Coincidence and Inevitability

Susanna rising from ashes

Susanna rising from ashes

Whether or not you believe that God or some universal order influences the trajectory of our lives, you have to admit that the paths that our lives take can be pretty remarkable and unexpected.

We hear stories like this all the time. ‘If I had left a moment sooner…’, ‘If I hadn’t been there…’, ‘If I hadn’t gotten sick…’ We also hear stories about how a seemingly benign life event also puts someone on a new life path or journey. Then suddenly, our lives can be completely different, whether on the outside, inside, or both.

Harold Kushner talked about the philosophy of our individual lives as threads in a tapestry, where on the backside, they seem to twist and turn seemingly without order. Only when one flips the fabric over does one see that pattern that is created.   Regardless of whether you believe there is a pattern, the tapestry analogy may reflect the course of so many of our lives. We may not ask for it. We may not want it. We may do our best to fight it. But most of the circumstances surrounding our lives are not in our control. Some events have the impact of irrevocable change to our internal and/or external world.

The role of wisdom in change is knowing when and how to fight and knowing when to accept. Self-knowledge also helps us to understand when we’re fighting change because the direction of the change is bad or because we are defending the status quo out of fear. Unfortunately, most of us must learn the hard way to differentiate and decide. In the meantime, here are my suggestions for managing change:

  • Play devil’s advocate with yourself and understand the holes and shortcomings of your beliefs about the change in your life.  Don’t go through the motions of arguing the reverse side with the conclusion forgone. Instead, really try to see it from the other side by distancing your opinion from your emotions. This exercise will help with your ability to persuade others and strategize going forward.
  • Include in the devil’s advocate exercise the belief that you have control over these events.  If you realize that you don’t have control, start processing your grief and your strategy to manage the change.
  • Be open to the opinion of others. Getting defensive will only reinforce their belief and blind you to what you may be missing. Use the truth of their argument, even if it’s only a kernel, to reconsider your thoughts and plan.
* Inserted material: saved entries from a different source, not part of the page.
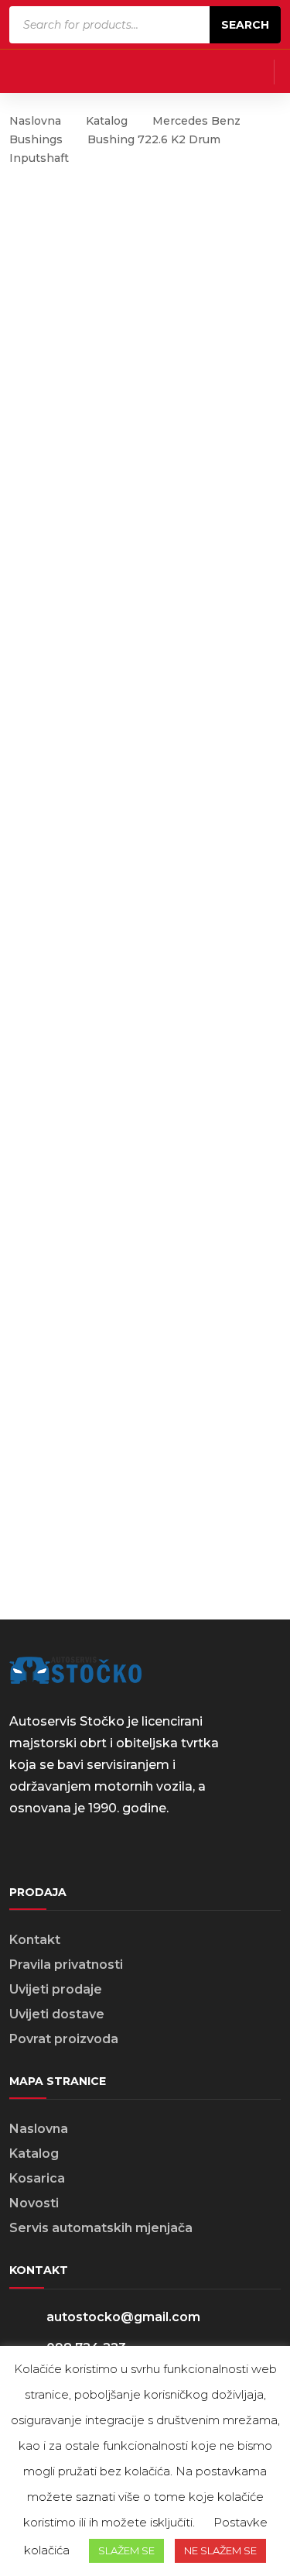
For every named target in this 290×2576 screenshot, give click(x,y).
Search (245, 25)
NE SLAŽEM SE (220, 2550)
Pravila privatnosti (66, 1964)
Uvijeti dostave (56, 2014)
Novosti (34, 2203)
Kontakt (34, 1939)
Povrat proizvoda (63, 2039)
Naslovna (35, 121)
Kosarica (37, 2178)
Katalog (107, 121)
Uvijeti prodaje (55, 1989)
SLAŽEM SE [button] (126, 2550)
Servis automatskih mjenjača (101, 2228)
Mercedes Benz (196, 121)
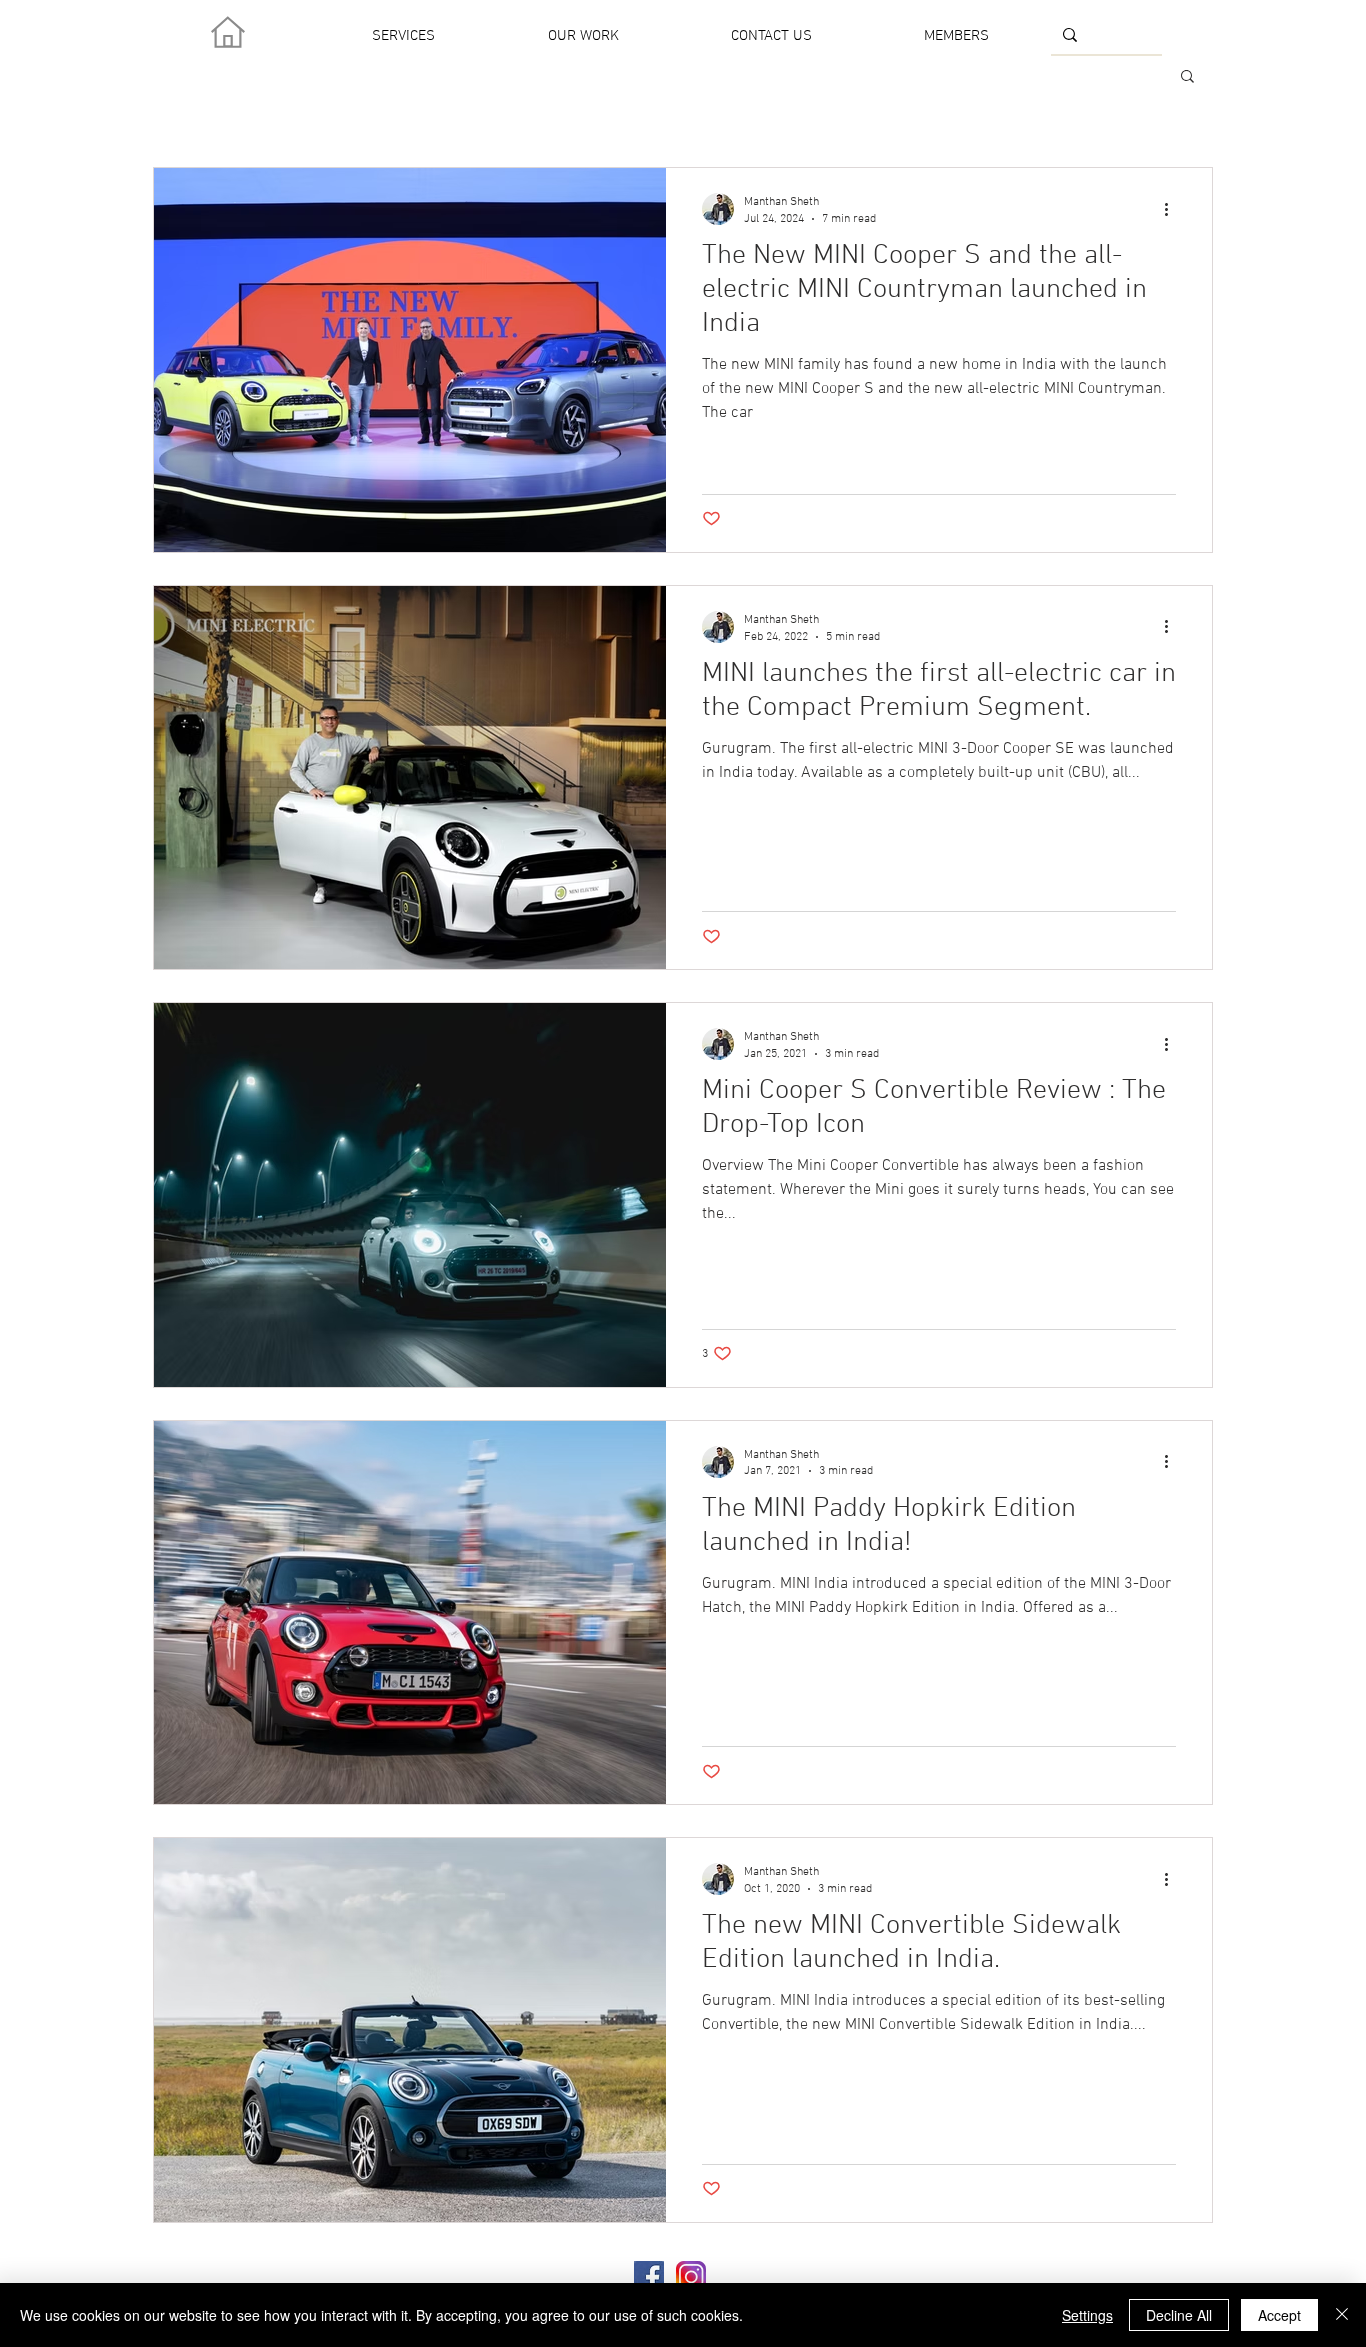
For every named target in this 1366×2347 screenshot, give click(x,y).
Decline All (1179, 2315)
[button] (1187, 77)
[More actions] (1173, 209)
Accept (1279, 2315)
Honor the notion that their perspective is their truth.  It doesn’t have to be your truth or a universal truth for you to respect their viewpoint and consider there may be some validity to their opinion.
  • Consider that change gives you a new vantage point of yourself and the world.  You may not like the view from that new perch, but a new perspective is an opportunity to learn, grow, and re-strategize. This view may allow you to launch into a new direction that you were not able to consider from your previous vantage point.
  • Be honest with yourself about the feelings this change is creating. If you’re fearful and anxious, ask yourself why.   What is the worst-case scenario (within reason)? What is the best possible outcome? Now, create that best possible outcome and embrace it for the adventure that it is. Your improved attitude will increase your odds of achieving it.
  • To reinforce your new positive attitude, consider the successful endings that have occurred with others’ stories about change. Creating successful change is about resilience. You can become more resilient, especially if you embrace change as an opportunity.

The recovering control freak and perfectionist in me still sometimes rebels against the unknown or change. Some days I feel it’s all I can do to stay present and optimistic with life’s changes. But it is well worth the effort since my precious energy can then be directed at finding the path to the best possible outcome instead of spinning my wheels. Then, I feel like the phoenix rising out of the ashes. Envision that!